2. The story of the first two weeks of college basketball might just be Minnesota. The Big Ten was the best conference coming into the season with Michigan State and Ohio State shaping up to be Final Four frontrunners, Purdue and Illinois mainstays in the polls and Wisconsin as solid as ever. Minnesota was a team that nobody could quite get a handle on, especially considering it was impossible to predict just how much the additions of Trevor Mbakwe and Al Nolen would help Tubby Smith.  After three statements wins in Puerto Rico over Western Kentucky, North Carolina and West Virginia, the Gophers appear to be yet another contender primed for a deep March run out of the absolutely loaded Big Ten. Al Nolen was superb in the championship game against West Virginia locking down the Mountaineer’s point guard duo of Joe Mazzulla and Darryl Bryant on defense and splitting the West Virginia defense with dribble penetration that either resulted in free throws (11-12 on the night) or open looks for sharpshooting teammate Blake Hoffarber. Where the Gophers have forged their identity, though, is inside with a plethora of size and length. Ralph Sampson, Colton Iverson, Mbakwe and big bodied Mo Walker provide Smith a frontline that can go toe-to-toe with any in the nation. Just wait till they get Devoe Joseph back.

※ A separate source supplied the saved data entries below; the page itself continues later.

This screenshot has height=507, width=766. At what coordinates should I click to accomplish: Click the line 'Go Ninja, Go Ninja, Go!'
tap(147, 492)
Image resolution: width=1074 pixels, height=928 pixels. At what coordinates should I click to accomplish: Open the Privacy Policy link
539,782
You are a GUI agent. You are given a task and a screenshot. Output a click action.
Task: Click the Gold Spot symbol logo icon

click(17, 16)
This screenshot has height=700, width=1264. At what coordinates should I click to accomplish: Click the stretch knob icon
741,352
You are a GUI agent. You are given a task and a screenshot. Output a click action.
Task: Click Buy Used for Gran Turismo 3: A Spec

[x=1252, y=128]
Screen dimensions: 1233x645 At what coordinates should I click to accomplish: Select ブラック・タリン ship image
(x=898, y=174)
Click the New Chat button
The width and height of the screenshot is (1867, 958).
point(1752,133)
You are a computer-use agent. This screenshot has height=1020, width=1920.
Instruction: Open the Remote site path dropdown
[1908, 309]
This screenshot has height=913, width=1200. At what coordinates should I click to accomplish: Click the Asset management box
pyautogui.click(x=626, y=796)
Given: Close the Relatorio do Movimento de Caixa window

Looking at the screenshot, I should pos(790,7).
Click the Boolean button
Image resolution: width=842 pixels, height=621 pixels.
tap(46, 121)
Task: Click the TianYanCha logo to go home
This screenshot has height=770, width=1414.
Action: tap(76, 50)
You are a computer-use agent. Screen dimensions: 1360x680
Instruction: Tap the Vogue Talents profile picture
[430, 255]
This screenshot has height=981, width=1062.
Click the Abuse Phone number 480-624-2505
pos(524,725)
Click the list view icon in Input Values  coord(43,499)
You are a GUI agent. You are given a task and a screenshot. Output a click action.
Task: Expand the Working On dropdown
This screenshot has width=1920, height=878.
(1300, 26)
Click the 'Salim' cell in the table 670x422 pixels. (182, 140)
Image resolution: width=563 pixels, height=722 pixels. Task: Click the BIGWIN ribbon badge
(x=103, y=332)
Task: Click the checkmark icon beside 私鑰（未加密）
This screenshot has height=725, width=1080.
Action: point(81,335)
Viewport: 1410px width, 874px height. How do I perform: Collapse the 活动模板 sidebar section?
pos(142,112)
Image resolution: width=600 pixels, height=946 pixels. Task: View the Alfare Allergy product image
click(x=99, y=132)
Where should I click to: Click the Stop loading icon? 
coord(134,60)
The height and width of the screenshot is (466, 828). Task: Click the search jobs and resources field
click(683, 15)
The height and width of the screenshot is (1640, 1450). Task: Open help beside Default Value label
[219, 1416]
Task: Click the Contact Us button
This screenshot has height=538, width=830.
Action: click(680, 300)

3. The most crippling defeat for any team with NCAA Tournament aspirations could have come Monday afternoon at the Maui Invitational for Wichita State. The Shockers inability to contain Kemba Walker (29 second half points) cost them a chance to pick up a quality win over a Big East opponent and a shot at potential #1-seed Michigan State in the semifinals. Why is this so devastating? One, Wichita just blew their best chance for an RPI/SOS booster. The only other challenging non-conference game on the slate is a road trip to San Diego State, where it’s extremely unlikely the Shockers leave with a victory. Merely the addition of the Spartans on their schedule would improve Wichita’s power rating dramatically. Instead, it’s increasingly likely Gregg Marshall’s team will have to win the MVC Tournament. This task is very possible; after all, the Shockers are the prohibitive favorite, a senior-laden squad with talents like Toure Murry, David Kyles and J.T. Durley. Marshall’s goal in Maui was to pick up two quality wins for the resume in March. That chance has gone by the wayside.